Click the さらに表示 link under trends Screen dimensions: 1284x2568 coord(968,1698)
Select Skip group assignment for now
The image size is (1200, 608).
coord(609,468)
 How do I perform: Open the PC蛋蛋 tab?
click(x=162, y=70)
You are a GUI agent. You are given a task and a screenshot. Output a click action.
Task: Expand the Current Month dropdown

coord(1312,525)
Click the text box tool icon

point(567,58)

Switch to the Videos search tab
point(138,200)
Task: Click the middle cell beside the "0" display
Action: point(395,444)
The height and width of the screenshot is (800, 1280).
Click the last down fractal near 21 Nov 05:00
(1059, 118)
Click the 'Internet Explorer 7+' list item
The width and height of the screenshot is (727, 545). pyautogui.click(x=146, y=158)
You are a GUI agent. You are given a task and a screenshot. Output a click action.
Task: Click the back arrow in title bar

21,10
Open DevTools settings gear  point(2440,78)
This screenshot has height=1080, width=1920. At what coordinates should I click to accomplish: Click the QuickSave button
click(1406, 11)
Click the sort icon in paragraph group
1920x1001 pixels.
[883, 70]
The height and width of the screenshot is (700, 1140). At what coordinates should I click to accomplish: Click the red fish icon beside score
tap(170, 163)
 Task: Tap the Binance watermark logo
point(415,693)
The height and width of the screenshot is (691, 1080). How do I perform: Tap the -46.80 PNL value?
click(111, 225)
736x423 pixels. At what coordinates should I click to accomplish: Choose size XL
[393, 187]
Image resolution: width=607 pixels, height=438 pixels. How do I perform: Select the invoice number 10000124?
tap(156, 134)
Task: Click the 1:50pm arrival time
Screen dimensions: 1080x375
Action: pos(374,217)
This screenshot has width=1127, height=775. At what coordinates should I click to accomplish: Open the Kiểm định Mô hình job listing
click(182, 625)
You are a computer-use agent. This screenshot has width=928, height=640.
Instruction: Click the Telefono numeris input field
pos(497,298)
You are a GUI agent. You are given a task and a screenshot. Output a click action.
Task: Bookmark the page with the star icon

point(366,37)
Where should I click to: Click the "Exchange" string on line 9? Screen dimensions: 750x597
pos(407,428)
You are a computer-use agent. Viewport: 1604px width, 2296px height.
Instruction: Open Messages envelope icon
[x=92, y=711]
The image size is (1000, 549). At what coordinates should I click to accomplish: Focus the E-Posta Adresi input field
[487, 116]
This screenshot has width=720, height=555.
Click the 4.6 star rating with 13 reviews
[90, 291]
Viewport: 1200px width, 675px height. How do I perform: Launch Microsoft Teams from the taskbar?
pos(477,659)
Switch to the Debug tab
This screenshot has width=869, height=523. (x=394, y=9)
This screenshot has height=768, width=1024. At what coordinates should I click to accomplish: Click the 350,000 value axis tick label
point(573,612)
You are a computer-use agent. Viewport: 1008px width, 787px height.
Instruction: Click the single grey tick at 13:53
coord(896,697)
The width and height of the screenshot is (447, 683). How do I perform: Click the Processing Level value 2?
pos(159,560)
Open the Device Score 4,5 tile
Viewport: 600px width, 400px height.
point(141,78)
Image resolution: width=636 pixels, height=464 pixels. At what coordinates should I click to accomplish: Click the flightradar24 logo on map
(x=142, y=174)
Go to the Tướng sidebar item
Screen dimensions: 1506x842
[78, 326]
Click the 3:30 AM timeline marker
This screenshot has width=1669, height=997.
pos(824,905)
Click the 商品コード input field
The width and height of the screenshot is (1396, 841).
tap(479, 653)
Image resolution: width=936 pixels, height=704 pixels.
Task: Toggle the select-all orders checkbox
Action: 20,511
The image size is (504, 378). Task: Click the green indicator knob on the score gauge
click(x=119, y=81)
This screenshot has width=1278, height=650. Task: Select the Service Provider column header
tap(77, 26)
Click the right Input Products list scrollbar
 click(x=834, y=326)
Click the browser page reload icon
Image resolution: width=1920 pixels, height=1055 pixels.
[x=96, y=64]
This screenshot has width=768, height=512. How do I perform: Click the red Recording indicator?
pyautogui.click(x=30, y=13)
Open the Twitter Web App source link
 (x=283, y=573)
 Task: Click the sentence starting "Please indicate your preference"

> **What to work on**
From the entries above, extract every line from the one containing "How do I perform: Open the PC蛋蛋 tab?" through the one containing "The width and height of the screenshot is (727, 545).", both included, and copy them out unchanged.

> **Correct result**
 How do I perform: Open the PC蛋蛋 tab?
click(x=162, y=70)
You are a GUI agent. You are given a task and a screenshot. Output a click action.
Task: Expand the Current Month dropdown

coord(1312,525)
Click the text box tool icon

point(567,58)

Switch to the Videos search tab
point(138,200)
Task: Click the middle cell beside the "0" display
Action: point(395,444)
The height and width of the screenshot is (800, 1280).
Click the last down fractal near 21 Nov 05:00
(1059, 118)
Click the 'Internet Explorer 7+' list item
The width and height of the screenshot is (727, 545). pyautogui.click(x=146, y=158)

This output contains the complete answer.